**What is being asked**
Each line from the one containing "The height and width of the screenshot is (374, 575)." through the end of the data is to be written out exactly, and nothing more.

**Data records**
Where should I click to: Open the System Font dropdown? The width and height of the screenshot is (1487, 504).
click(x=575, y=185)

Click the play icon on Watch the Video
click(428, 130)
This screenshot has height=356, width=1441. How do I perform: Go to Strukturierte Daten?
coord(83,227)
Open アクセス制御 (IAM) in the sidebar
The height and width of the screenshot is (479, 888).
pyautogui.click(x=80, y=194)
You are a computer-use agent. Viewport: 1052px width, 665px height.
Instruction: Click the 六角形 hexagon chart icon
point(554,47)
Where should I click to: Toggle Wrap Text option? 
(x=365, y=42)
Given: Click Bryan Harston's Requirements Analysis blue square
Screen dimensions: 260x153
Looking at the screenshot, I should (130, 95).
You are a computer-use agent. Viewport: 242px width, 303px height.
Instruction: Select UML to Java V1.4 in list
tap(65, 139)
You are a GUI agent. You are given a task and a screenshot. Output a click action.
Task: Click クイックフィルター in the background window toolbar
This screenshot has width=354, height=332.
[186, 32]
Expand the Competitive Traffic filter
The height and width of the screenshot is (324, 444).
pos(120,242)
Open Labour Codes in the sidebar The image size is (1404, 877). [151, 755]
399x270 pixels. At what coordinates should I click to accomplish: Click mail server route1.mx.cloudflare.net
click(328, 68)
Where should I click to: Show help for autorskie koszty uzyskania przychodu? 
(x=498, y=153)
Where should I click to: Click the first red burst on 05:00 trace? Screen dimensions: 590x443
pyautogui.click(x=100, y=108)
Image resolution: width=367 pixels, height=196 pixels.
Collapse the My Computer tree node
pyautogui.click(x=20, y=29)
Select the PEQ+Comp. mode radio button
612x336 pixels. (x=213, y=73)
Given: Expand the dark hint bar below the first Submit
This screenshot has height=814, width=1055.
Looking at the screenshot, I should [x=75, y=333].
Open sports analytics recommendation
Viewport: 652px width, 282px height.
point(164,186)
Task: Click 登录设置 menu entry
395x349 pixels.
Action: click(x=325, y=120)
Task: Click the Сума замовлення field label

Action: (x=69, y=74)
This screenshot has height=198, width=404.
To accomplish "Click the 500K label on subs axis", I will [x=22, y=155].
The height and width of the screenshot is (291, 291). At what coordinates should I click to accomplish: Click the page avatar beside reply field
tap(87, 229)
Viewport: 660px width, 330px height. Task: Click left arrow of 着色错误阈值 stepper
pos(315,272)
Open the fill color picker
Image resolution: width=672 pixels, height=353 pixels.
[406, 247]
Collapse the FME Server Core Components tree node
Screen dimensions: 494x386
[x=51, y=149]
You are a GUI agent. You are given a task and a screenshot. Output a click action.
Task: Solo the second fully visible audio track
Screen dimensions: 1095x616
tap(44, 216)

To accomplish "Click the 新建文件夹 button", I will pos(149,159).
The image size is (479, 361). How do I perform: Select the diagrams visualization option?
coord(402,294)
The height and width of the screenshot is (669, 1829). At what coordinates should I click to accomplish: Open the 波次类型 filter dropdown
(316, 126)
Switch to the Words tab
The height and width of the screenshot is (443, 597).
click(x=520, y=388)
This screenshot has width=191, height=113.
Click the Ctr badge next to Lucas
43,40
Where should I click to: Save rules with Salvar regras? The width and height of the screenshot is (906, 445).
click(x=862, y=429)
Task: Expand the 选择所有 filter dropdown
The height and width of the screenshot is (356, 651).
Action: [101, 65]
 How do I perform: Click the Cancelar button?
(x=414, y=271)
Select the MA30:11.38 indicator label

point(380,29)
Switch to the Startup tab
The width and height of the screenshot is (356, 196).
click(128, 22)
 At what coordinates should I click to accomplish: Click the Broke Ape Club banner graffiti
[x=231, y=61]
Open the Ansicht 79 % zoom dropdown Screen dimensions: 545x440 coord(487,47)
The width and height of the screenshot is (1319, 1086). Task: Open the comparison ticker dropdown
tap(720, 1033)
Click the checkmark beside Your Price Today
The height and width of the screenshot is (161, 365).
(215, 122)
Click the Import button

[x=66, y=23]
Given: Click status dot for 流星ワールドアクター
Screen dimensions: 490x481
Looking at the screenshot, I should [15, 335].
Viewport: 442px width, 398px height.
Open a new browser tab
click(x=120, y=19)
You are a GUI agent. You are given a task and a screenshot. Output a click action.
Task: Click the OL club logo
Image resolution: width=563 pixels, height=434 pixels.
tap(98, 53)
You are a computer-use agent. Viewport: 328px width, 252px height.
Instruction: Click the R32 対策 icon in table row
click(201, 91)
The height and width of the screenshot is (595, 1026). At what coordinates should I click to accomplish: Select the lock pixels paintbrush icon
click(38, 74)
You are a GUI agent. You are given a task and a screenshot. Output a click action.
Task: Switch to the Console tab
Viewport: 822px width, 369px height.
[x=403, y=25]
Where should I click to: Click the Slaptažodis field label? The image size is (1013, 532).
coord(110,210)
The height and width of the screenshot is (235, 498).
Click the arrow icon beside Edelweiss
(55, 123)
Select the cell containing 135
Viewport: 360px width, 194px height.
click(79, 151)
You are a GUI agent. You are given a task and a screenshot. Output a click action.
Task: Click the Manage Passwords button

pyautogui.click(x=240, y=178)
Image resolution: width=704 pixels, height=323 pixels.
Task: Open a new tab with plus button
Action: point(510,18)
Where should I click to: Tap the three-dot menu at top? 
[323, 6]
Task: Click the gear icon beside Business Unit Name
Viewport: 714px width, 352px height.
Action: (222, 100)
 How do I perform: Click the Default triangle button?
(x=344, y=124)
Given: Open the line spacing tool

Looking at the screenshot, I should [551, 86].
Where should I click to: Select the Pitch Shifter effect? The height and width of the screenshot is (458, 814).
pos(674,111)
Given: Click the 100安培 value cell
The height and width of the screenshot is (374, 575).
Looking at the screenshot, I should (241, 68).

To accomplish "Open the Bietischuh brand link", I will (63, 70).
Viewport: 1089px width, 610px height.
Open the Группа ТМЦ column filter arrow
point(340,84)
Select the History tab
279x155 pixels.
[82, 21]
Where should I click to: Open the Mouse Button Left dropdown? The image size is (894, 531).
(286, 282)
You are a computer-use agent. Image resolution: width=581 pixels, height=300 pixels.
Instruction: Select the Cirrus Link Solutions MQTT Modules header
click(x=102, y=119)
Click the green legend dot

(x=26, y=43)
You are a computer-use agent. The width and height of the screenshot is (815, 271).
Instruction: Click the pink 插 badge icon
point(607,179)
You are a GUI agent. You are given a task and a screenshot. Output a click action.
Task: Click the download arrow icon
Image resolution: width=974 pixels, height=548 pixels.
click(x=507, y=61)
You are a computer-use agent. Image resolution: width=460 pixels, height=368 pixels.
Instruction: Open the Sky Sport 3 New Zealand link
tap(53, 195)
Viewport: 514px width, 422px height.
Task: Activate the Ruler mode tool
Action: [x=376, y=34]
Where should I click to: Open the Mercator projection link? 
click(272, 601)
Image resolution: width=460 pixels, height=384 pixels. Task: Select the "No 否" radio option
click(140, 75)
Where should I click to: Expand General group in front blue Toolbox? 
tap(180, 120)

**Reply to the exercise**
The height and width of the screenshot is (374, 575).
Looking at the screenshot, I should (241, 68).

To accomplish "Open the Bietischuh brand link", I will (63, 70).
Viewport: 1089px width, 610px height.
Open the Группа ТМЦ column filter arrow
point(340,84)
Select the History tab
279x155 pixels.
[82, 21]
Where should I click to: Open the Mouse Button Left dropdown? The image size is (894, 531).
(286, 282)
You are a computer-use agent. Image resolution: width=581 pixels, height=300 pixels.
Instruction: Select the Cirrus Link Solutions MQTT Modules header
click(x=102, y=119)
Click the green legend dot

(x=26, y=43)
You are a computer-use agent. The width and height of the screenshot is (815, 271).
Instruction: Click the pink 插 badge icon
point(607,179)
You are a GUI agent. You are given a task and a screenshot. Output a click action.
Task: Click the download arrow icon
Image resolution: width=974 pixels, height=548 pixels.
click(x=507, y=61)
You are a computer-use agent. Image resolution: width=460 pixels, height=368 pixels.
Instruction: Open the Sky Sport 3 New Zealand link
tap(53, 195)
Viewport: 514px width, 422px height.
Task: Activate the Ruler mode tool
Action: [x=376, y=34]
Where should I click to: Open the Mercator projection link? 
click(272, 601)
Image resolution: width=460 pixels, height=384 pixels. Task: Select the "No 否" radio option
click(140, 75)
Where should I click to: Expand General group in front blue Toolbox? 
tap(180, 120)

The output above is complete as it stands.